**Work instructions:** Rewrite the part of the text about the Russian Nobility Association's case against Dr. Gill that opens with the words "In a memorandum" and closes with "King at Berkeley.", putting "slander" in place of "calumny".

In a memorandum attached to the petition, the Russian Nobility Association heaped further calumny on Dr. Gill: his laboratory was said to represent “second-best scientific testing,” and his samples were said to have been possibly “contaminated.” Finally, the association argued (inaccurately, it turned out), “There is no scientific evidence that the tissue samples can be split so that parallel testing could be conducted at two laboratories.” The Russian Nobility Association’s argument was that if the court awarded the tissue to Gill, it would be throwing away any chance of proving the claimant’s identity. The only solution, it urged, was for the tissue to be sent to its nominee,
“the foremost genetics scientist in the United States,” Dr. Mary-Claire King at Berkeley.

Attached to the Russian Nobility Association’s petition were affidavits from Prince Alexis Scherbatow, the organization’s president, and Dr. William Maples. Scherbatow’s affidavit mostly parroted the petition. What was significant was that the scientific statements and recommendations in all three of these documents—the Russian Nobility Association petition, its memorandum, and the affidavit of Prince Scherbatow—rested on the affidavit of Dr. Maples. Maples’ statement praised Dr. King and denigrated Dr. Gill. It said that Gill’s finding of 98.5 percent certainty that the Ekaterinburg remains belonged to the Romanovs was “not scientifically significant.” It referred to the heteroplasmy Gill and his colleagues had discovered in Nicholas II’s DNA as “more likely the result of contaminated samples.” It attempted to frighten the court that there would not be enough to go around: “If any blood or tissue samples from Anastasia Manahan are used in mtDNA testing, they are likely to be completely consumed in the process.… Therefore, it is unlikely that there would be sufficient genetic material for the sample to be split and tested by two different laboratories.”

The Russian Nobility Association is an assemblage of descendants of the aristocratic families which once helped to rule Imperial Russia. In the 1990s, it is made up of perhaps one hundred dues-paying members, most of whom are children and grandchildren of men and women who emigrated from Russia at the time of the revolution. If they still lived in Russia under a tsar, many of these people would be called prince and princess, or count and countess. In America, they wear their honorifics only at charity events, hoping to add a little glitter and thus attract Americans impressed by titles. The organization’s primary source of income is a ball every May, which helps to pay the rent on a second-floor apartment on First Avenue where the association’s library of crumbling Russian genealogical books is housed. The rest is doled out to children, needy old people, and the sick.

No one in the world at this time is more expert at tracing the bloodlines of the Russian aristocracy than the president of the Russian Nobility Association, eighty-four-year-old Alexis Scherbatow Scherbatow has lived his life as an emigre. His family lost everything except their lives in the revolution. They moved to Bulgaria; he lived in Italy, graduated from the University of Brussels, came to the United States in 1938, and, during World War II, was a sergeant in the U.S. Army. After the war, he taught history at Fairleigh Dickinson College in New Jersey and translated documents in Russian and Latin for other historians and writers. His views are typical of many Russians of his generation: he hates Communism, is suspicious of post-Communist Russia, and despises England (“They are a bunch of liars in England”). He never accepted Anna Anderson’s claim to be Anastasia. As an argument he cites the fact that he personally saw the grand duchess in 1916, when he was five years old.

**Data pulled from a collection:**
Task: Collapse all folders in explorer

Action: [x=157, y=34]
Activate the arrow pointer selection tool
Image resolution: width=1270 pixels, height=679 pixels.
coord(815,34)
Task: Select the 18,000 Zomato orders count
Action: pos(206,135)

**Answer to this exercise:**
In a memorandum attached to the petition, the Russian Nobility Association heaped further slander on Dr. Gill: his laboratory was said to represent “second-best scientific testing,” and his samples were said to have been possibly “contaminated.” Finally, the association argued (inaccurately, it turned out), “There is no scientific evidence that the tissue samples can be split so that parallel testing could be conducted at two laboratories.” The Russian Nobility Association’s argument was that if the court awarded the tissue to Gill, it would be throwing away any chance of proving the claimant’s identity. The only solution, it urged, was for the tissue to be sent to its nominee,
“the foremost genetics scientist in the United States,” Dr. Mary-Claire King at Berkeley.